Anita Zarnowiecki

Personal information
- Born: 26 May 1954 Gothenburg, Sweden
- Height: 1.62 m (5 ft 4 in)
- Weight: 52 kg (115 lb)

Sport
- Sport: Swimming
- Club: Simklubben S02, Göteborg

Medal record
Women's swimming
Representing Sweden
European Championships
| Bronze medal – third place | 1970 Barcelona | 4×100 m freestyle |

= Anita Zarnowiecki =

Swedish swimmer (born 1954)

Anita Rosa Zarnowiecki (born 26 May 1954) is a Swedish freestyle and medley swimmer who won a bronze medal in the 4 × 100 m freestyle relay at the 1970 European Aquatics Championships. She competed at the 1972 Summer Olympics in four events and finished sixth and eighth in the 4 × 100 m freestyle and medley relays, respectively.

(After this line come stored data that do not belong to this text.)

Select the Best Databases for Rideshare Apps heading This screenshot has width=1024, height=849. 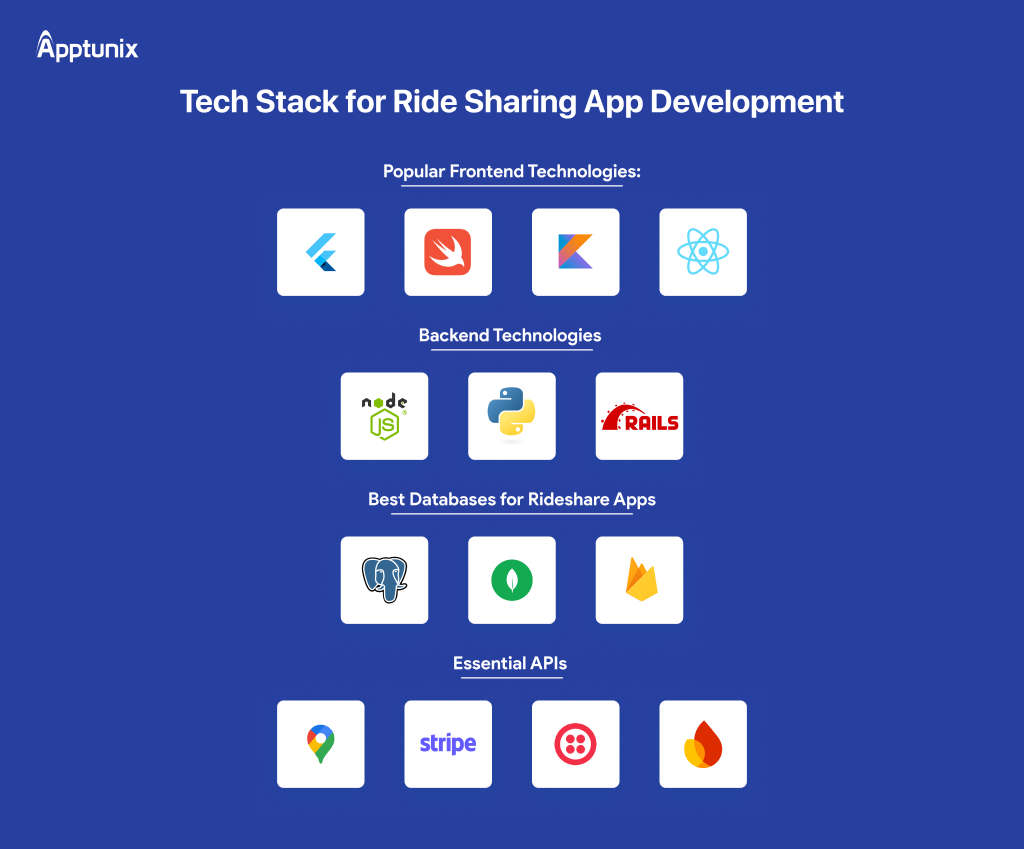point(513,499)
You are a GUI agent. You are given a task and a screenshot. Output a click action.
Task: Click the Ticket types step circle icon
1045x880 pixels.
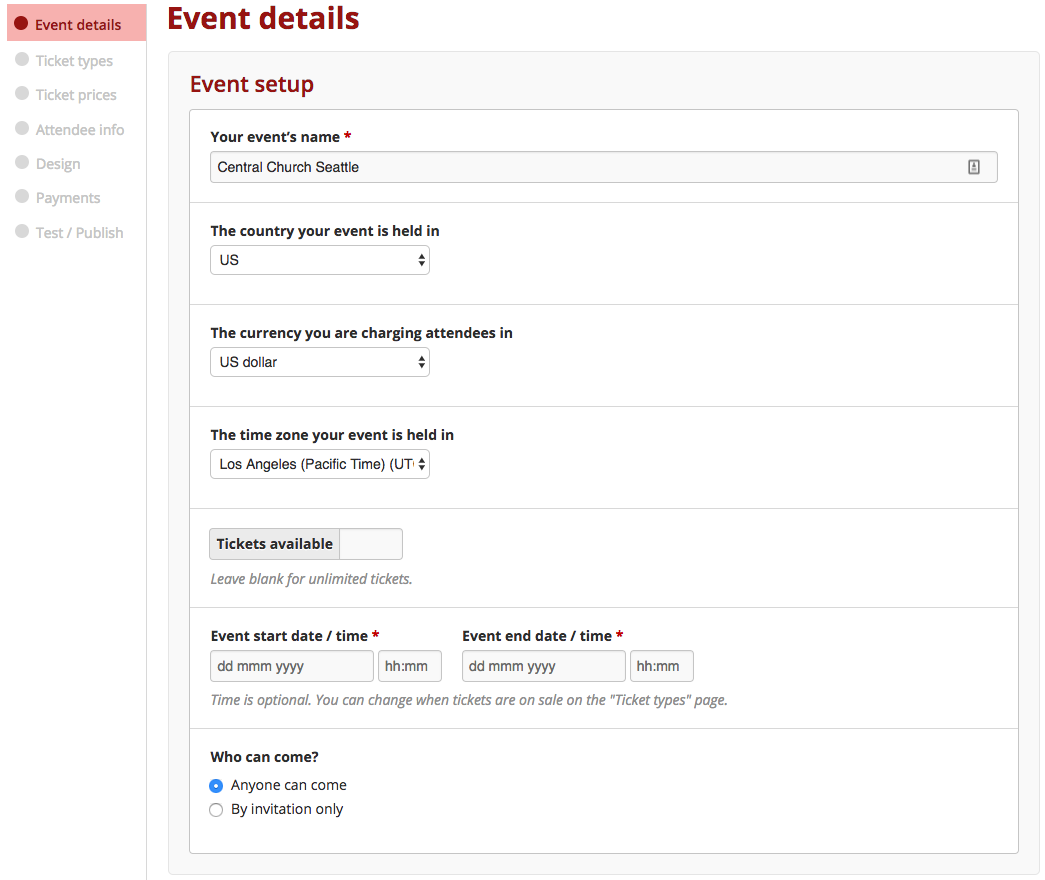pyautogui.click(x=21, y=60)
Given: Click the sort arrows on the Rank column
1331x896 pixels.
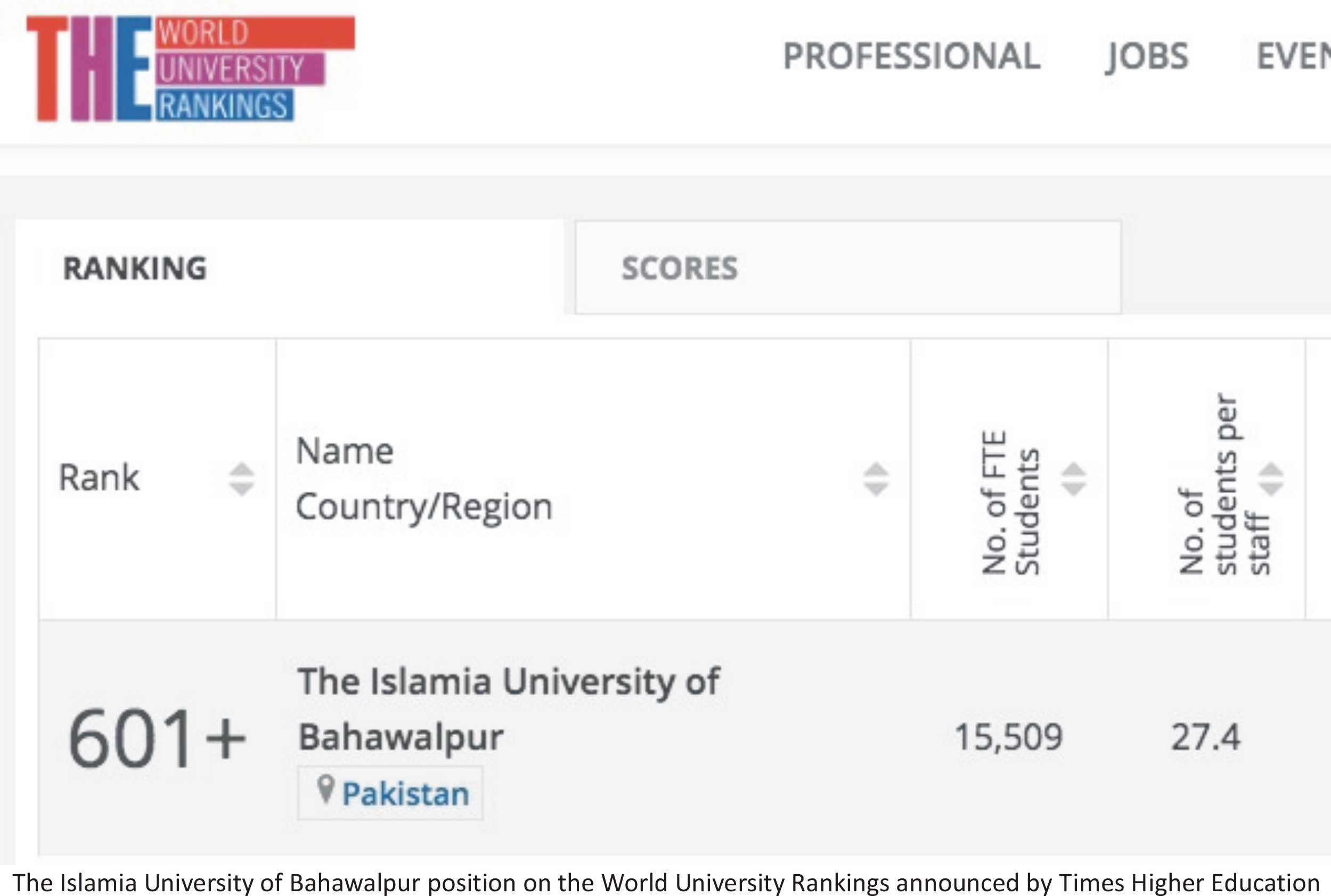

Being Jewish, she competed at the 1973 Maccabiah Games in Israel. At 19 years of age, she won seven gold medals, including the 100 m backstroke, the 400 m freestyle, and the 200 m individual medley, surpassing the record of five medals set by American swimmer Mark Spitz in 1969, and a silver medal in the 800 m freestyle.

Her twin brother, Bernt Zarnowiecki, also competed in freestyle swimming at the 1972 Summer Olympics, and in the 1973 Maccabiah Games.